Would you output the entries below only from the line containing "Kenneth E. Hagin كينيث هيجين (448, 445)" through the line containing "كلمة السر (305, 697)", exactly as they stand and with both ends included?

Data extracted from a collection:
---*---

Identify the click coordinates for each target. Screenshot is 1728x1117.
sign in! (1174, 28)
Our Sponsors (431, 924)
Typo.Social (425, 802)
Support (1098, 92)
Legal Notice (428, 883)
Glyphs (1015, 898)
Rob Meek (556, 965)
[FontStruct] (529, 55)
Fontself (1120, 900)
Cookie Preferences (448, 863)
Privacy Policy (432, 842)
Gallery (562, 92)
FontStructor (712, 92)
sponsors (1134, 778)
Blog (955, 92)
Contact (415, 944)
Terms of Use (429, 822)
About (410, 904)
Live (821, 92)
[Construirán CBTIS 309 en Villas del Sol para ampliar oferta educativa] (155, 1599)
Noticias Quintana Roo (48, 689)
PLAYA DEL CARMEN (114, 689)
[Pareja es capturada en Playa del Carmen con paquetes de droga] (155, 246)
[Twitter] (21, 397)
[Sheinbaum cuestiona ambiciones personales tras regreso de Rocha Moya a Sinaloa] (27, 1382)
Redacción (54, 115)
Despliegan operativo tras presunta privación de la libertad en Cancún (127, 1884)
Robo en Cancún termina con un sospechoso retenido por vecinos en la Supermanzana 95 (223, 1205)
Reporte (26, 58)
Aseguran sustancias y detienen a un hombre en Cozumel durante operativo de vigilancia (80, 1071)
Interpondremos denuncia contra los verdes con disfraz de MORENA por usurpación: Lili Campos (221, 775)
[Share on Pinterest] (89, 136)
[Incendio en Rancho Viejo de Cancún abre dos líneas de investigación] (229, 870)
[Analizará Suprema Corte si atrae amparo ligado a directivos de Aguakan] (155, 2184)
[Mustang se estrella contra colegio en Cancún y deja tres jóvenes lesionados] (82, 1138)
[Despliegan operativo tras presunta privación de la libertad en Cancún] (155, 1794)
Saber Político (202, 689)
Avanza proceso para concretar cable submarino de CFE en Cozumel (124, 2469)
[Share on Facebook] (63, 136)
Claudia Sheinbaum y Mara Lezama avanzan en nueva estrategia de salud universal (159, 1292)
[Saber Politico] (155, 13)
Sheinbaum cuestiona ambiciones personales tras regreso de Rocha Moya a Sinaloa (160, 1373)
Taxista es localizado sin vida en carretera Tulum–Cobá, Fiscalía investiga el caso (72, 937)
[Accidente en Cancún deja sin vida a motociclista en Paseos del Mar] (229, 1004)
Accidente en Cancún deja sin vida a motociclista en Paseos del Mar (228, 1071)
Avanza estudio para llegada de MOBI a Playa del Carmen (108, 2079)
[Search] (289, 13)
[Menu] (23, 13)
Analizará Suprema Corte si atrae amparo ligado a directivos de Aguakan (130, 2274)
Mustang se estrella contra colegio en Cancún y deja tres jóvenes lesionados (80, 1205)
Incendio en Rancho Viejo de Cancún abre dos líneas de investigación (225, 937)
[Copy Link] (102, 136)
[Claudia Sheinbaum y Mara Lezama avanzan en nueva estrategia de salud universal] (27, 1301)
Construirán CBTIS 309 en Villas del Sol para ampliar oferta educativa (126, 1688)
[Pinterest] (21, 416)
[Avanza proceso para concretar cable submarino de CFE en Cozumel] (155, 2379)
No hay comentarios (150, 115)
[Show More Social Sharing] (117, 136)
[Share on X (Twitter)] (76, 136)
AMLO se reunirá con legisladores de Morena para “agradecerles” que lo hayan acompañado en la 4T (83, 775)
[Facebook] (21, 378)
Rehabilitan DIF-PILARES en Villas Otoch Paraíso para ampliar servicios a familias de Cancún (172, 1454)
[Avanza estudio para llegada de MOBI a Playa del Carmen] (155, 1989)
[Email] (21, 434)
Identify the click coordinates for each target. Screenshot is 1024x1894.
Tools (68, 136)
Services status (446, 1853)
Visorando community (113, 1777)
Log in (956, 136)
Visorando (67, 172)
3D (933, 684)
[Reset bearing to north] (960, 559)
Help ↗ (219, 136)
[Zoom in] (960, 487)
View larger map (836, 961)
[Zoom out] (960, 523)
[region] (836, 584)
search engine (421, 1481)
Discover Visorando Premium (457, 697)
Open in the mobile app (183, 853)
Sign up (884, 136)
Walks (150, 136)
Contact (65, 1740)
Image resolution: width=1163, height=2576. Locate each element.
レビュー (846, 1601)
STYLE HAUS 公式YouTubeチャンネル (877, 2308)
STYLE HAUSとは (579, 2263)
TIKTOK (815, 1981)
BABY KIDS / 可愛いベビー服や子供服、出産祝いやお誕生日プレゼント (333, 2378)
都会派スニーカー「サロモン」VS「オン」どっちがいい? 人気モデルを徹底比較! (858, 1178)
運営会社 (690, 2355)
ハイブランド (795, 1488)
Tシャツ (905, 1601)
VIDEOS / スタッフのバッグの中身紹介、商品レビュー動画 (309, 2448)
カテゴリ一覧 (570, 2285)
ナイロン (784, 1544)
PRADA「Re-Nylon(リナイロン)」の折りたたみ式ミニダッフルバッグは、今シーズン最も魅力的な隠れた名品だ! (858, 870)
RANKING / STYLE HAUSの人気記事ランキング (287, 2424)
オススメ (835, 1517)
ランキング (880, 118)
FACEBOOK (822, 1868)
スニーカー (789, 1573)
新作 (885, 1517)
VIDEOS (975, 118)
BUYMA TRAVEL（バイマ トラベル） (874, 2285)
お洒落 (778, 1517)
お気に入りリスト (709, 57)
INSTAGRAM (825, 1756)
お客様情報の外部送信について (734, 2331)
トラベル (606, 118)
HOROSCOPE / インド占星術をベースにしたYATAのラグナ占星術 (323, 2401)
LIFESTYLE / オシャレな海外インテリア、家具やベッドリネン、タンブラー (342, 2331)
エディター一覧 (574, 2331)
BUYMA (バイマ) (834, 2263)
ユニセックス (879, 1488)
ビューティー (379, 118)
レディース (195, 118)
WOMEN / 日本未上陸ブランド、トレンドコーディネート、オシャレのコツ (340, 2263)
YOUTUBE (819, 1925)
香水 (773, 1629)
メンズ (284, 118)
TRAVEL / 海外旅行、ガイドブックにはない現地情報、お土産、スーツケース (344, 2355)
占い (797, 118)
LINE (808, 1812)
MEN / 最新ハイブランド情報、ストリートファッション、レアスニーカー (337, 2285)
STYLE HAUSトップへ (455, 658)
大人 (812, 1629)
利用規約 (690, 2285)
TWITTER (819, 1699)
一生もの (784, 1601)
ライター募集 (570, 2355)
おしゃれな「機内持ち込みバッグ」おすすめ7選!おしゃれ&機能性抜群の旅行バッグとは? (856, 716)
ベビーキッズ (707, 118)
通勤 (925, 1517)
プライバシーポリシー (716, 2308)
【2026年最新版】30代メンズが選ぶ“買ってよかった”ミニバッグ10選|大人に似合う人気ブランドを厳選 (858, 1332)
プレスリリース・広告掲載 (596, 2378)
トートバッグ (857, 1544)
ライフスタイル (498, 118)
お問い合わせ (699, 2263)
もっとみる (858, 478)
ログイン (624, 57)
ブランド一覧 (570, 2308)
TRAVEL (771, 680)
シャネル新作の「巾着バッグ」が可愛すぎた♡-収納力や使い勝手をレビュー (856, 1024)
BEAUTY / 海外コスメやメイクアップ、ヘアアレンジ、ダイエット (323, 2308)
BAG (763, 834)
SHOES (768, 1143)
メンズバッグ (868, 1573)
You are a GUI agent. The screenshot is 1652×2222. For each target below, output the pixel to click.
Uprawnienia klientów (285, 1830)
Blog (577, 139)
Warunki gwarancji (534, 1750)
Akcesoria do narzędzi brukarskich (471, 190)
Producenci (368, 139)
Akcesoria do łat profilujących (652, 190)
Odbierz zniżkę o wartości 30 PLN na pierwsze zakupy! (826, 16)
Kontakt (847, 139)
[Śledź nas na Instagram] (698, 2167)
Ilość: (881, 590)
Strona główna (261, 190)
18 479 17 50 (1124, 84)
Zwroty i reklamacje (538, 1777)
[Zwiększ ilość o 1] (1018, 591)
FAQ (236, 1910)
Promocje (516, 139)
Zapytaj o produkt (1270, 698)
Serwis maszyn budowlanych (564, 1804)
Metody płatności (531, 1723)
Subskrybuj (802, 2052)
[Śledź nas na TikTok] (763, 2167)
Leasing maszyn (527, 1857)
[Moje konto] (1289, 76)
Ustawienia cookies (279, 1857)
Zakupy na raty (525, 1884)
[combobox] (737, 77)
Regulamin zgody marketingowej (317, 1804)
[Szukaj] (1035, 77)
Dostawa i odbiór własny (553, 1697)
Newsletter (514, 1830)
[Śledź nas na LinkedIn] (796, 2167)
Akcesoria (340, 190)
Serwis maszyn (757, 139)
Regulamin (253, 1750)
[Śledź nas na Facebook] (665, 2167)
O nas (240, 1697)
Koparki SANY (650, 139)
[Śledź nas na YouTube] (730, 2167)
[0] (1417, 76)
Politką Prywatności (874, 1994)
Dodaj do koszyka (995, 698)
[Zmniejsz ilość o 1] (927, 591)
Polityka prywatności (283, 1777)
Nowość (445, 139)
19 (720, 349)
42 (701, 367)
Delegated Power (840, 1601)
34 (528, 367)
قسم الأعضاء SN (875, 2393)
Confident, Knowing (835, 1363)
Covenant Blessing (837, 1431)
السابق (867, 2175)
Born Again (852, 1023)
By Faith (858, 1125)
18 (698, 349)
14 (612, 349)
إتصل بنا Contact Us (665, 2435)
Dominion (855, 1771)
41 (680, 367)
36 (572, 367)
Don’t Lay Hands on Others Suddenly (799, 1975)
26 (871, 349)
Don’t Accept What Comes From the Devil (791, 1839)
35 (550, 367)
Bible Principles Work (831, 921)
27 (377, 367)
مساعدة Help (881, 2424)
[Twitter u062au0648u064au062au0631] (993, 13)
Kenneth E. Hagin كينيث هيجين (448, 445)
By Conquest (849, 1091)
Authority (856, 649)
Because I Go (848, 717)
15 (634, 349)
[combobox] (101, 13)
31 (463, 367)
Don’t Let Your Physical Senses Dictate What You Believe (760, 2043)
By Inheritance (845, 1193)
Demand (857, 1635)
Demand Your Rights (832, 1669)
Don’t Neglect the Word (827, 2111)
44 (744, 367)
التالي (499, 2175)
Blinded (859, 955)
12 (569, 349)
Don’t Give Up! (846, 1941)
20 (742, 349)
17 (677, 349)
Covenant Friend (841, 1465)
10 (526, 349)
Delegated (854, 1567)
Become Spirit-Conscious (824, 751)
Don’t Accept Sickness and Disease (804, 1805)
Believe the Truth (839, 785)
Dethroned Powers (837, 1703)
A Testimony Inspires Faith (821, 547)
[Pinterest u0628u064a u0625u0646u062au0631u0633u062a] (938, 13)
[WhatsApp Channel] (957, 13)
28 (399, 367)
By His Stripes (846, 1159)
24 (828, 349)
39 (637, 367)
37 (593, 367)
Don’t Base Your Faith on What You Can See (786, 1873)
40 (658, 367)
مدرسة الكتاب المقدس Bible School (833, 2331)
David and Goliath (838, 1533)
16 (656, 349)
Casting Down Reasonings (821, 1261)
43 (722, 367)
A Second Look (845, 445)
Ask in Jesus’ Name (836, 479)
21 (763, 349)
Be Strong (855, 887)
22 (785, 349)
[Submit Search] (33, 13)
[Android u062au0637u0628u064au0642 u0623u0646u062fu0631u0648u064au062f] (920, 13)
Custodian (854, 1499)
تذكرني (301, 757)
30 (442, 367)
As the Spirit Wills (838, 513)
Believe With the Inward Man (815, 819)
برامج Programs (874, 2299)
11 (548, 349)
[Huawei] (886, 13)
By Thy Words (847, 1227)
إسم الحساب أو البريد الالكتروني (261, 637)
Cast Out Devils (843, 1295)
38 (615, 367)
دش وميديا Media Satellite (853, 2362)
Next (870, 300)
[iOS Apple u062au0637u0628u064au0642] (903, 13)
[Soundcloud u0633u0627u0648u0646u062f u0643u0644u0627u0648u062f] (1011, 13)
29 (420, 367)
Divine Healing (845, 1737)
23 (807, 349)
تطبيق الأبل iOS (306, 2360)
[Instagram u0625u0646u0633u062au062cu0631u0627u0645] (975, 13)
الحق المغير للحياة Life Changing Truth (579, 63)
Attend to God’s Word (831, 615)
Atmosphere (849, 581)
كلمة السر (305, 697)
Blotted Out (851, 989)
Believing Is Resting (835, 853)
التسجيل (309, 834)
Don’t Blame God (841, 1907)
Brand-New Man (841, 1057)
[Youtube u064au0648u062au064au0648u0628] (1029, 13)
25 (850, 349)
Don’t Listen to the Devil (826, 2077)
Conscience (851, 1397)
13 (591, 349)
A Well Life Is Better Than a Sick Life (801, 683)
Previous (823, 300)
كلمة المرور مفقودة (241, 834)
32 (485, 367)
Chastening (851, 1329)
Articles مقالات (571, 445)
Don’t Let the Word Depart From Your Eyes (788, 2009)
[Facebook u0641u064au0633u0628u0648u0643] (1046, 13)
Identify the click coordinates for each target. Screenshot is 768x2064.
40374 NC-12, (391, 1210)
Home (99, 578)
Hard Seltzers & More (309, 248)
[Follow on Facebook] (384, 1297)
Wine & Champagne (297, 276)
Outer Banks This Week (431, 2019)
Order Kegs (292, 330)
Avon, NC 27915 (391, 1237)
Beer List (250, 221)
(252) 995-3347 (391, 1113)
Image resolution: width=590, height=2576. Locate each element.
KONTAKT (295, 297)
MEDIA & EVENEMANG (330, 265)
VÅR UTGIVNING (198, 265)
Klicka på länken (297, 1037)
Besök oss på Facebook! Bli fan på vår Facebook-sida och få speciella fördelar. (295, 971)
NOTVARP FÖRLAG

---*---

**RESPONSE:**
Kenneth E. Hagin كينيث هيجين (448, 445)
By Conquest (849, 1091)
Authority (856, 649)
Because I Go (848, 717)
15 (634, 349)
[combobox] (101, 13)
31 (463, 367)
Don’t Let Your Physical Senses Dictate What You Believe (760, 2043)
By Inheritance (845, 1193)
Demand (857, 1635)
Demand Your Rights (832, 1669)
Don’t Neglect the Word (827, 2111)
44 (744, 367)
التالي (499, 2175)
Blinded (859, 955)
12 (569, 349)
Don’t Give Up! (846, 1941)
20 (742, 349)
17 (677, 349)
Covenant Friend (841, 1465)
10 (526, 349)
Delegated (854, 1567)
Become Spirit-Conscious (824, 751)
Don’t Accept Sickness and Disease (804, 1805)
Believe the Truth (839, 785)
Dethroned Powers (837, 1703)
A Testimony Inspires Faith (821, 547)
[Pinterest u0628u064a u0625u0646u062au0631u0633u062a] (938, 13)
[WhatsApp Channel] (957, 13)
28 (399, 367)
By His Stripes (846, 1159)
24 (828, 349)
39 (637, 367)
37 (593, 367)
Don’t Base Your Faith on What You Can See (786, 1873)
40 (658, 367)
مدرسة الكتاب المقدس Bible School (833, 2331)
David and Goliath (838, 1533)
16 (656, 349)
Casting Down Reasonings (821, 1261)
43 (722, 367)
A Second Look (845, 445)
Ask in Jesus’ Name (836, 479)
21 (763, 349)
Be Strong (855, 887)
22 (785, 349)
[Submit Search] (33, 13)
[Android u062au0637u0628u064au0642 u0623u0646u062fu0631u0648u064au062f] (920, 13)
Custodian (854, 1499)
تذكرني (301, 757)
30 (442, 367)
As the Spirit Wills (838, 513)
Believe With the Inward Man (815, 819)
برامج Programs (874, 2299)
11 (548, 349)
[Huawei] (886, 13)
By Thy Words (847, 1227)
إسم الحساب أو البريد الالكتروني (261, 637)
Cast Out Devils (843, 1295)
38 (615, 367)
دش وميديا Media Satellite (853, 2362)
Next (870, 300)
[iOS Apple u062au0637u0628u064au0642] (903, 13)
[Soundcloud u0633u0627u0648u0646u062f u0643u0644u0627u0648u062f] (1011, 13)
29 (420, 367)
Divine Healing (845, 1737)
23 (807, 349)
تطبيق الأبل iOS (306, 2360)
[Instagram u0625u0646u0633u062au062cu0631u0627u0645] (975, 13)
الحق المغير للحياة Life Changing Truth (579, 63)
Attend to God’s Word (831, 615)
Atmosphere (849, 581)
كلمة السر (305, 697)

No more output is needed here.